Suga announced Friday he would not run for re-election as head of the governing party later this month, setting the stage for his departure as Japan's leader after just about a year in office.

Yoshimi said the motives of those who sought to host the Olympics, including Suga, former Tokyo Gov. Shintaro Ishihara and former president of the games' organizing committee Yoshiro Mori, were largely driven by an obsession with the perceived success of the Summer Games in the Japanese capital nearly six decades ago.

At the time of the previous edition in Tokyo in 1964, Japan was eager to exhibit to the rest of the world the economic and technological prowess it had achieved just under two decades since its defeat in World War II.

What Japan was like then was in tune with the long-standing motto of the Olympics -- "Faster, Higher, Stronger" -- but the current social structure, with a rapidly aging population and a shrinking workforce, has moved the country far away from it, Yoshimi argued.

The former vice president of the University of Tokyo said the hard reality is that Japan will not be able to return to years of spectacular economic growth. The country, he said, needs to change its way of thinking instead of living on its past accomplishments.

In the absence of a clear vision, Japan's Olympic organizers had initially sought to frame the games as a symbol of the country's recovery from the devastation of the 2011 massive earthquake, tsunami and nuclear crisis.

But the Olympics and Paralympics were postponed for one year in an unprecedented decision in March 2020 because of the pandemic.

After that, Suga and the International Olympic Committee alike reshaped the narrative, shifting the significance of the games to demonstrating Japan and the world's ability to unite and overcome COVID-19 difficulties.

Shortly before the Tokyo Games, the IOC even updated its historic motto to "Faster, Higher, Stronger -- Together."

While the fate of the games was still up in the air, Suga's oft-repeated message was that they should be held as "proof that humanity has defeated the virus."

But with COVID-19 case numbers exploding in Tokyo and other parts of Japan since the opening of the Olympics on July 23, that message of envisaged heroic achievement was soon dropped.

Known for many books on Tokyo and postwar developments in Japan, including the Olympics, Yoshimi said people in power are "trying to forget the mistakes made this time" and predicts that "similar mistakes will be repeated for about 10 years."

EXERCISE REQUIREMENTS:
1: For each statement, decide whether the passage on Suga and the Tokyo Olympics supports it. Answer yes or no, and quote the words from the passage that settle it: (a) The Olympics and Paralympics were postponed by one year in March 2020. (b) Yoshimi is the current president of the University of Tokyo. (c) The IOC changed its motto after the Tokyo Games had ended.
2: Continue the passage on Suga and the Tokyo Olympics from the point where it ends.
The material that follows has no connection to the passage on Suga and the Tokyo Olympics.

DATA SECTION:
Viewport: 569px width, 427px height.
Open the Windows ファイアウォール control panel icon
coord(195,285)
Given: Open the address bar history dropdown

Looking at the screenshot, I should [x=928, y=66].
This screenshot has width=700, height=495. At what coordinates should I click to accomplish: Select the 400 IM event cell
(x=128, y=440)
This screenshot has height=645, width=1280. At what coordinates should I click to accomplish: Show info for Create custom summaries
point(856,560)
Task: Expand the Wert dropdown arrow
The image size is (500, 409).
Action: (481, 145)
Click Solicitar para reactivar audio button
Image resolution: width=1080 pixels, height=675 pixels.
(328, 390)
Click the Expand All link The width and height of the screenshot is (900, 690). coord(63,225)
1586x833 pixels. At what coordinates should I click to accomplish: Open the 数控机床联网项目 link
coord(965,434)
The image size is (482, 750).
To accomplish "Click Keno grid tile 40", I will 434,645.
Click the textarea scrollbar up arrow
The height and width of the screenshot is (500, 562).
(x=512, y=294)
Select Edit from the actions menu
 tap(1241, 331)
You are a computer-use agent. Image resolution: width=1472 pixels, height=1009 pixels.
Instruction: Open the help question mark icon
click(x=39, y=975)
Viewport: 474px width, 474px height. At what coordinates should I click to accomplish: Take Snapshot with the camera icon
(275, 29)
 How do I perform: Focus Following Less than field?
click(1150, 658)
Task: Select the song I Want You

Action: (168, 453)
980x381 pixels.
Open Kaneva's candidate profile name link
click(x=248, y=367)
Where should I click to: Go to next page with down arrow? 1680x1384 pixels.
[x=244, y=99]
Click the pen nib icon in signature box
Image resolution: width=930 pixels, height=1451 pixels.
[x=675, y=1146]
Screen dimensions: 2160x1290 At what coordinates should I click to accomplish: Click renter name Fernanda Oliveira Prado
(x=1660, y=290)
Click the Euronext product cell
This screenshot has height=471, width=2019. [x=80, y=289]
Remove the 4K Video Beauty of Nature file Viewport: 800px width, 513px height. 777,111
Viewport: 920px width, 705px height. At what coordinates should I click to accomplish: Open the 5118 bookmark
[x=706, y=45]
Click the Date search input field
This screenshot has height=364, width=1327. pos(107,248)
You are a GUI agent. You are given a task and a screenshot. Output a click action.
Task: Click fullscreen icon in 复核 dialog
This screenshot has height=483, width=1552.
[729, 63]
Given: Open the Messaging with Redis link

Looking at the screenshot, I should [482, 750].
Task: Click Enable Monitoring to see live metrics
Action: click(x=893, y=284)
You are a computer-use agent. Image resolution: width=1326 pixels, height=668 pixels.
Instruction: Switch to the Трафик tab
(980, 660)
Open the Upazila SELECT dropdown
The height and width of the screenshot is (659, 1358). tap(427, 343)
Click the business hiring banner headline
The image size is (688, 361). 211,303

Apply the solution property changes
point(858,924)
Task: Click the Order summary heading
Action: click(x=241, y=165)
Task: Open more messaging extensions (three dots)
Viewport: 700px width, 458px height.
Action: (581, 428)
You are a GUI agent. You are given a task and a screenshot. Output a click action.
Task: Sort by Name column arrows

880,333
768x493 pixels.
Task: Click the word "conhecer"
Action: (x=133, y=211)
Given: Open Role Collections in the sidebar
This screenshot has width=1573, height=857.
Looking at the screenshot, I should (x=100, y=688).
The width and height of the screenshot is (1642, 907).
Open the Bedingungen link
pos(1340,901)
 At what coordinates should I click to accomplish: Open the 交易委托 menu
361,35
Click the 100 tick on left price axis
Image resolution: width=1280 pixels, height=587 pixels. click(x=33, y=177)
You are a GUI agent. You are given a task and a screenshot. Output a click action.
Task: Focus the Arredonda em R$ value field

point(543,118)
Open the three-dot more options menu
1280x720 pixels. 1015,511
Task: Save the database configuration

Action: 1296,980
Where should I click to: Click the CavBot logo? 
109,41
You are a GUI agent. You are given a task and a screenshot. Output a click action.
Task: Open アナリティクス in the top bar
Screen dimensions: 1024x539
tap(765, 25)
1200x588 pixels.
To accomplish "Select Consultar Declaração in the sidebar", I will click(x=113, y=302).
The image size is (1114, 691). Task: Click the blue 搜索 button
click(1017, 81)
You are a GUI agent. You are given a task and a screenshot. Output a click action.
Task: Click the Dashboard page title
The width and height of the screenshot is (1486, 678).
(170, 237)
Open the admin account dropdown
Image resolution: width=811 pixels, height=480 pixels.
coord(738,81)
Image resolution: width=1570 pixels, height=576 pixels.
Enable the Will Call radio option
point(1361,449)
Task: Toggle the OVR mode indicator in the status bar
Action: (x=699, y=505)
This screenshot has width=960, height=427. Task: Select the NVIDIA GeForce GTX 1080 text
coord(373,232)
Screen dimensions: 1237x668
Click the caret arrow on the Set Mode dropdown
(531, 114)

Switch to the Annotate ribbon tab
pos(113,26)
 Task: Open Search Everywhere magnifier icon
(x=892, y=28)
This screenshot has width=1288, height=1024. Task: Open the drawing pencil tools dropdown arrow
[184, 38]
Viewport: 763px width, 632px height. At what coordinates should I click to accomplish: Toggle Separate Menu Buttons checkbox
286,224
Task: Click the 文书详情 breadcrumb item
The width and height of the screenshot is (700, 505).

ANSWERS FOR THIS EXERCISE:
1:
(a) Yes: "the Olympics and Paralympics were postponed for one year in an unprecedented decision in March 2020"
(b) No: "The former vice president of the University of Tokyo"
(c) No: "Shortly before the Tokyo Games, the IOC even updated its historic motto"

2:
The 64-year-old said it is unfortunate that the country continues to embrace what he calls the "festival doctrine" in an attempt to boost its economy, planning to host the world exposition in Osaka in 2025 and trying to bring the Winter Olympics again in Sapporo in 2030.

But he is not wholly pessimistic, anticipating that people who were born after the 1980s will play a pivotal role in creating a new Japan.

A leading scholar also in cultural and media studies, he said he feels that people in their 30s in Japan do not empathize with many of the values of those who experienced its miracle economic growth. They will be key members of society in 20 years as the grip of the old generation fades away.

"If everyone aims 'faster, higher and stronger,' this will ruin the planet and will not be sustainable," he said. "I think this value is wrong in this era."

The addition of the word "together," in his view, takes the Olympic motto from bad to worse. Saying the new version brings to mind "nothing but fascism," he calls it irreconcilable with concepts such as "diversity" and "inclusion" that had also been advocated by the organizers of the Tokyo Games.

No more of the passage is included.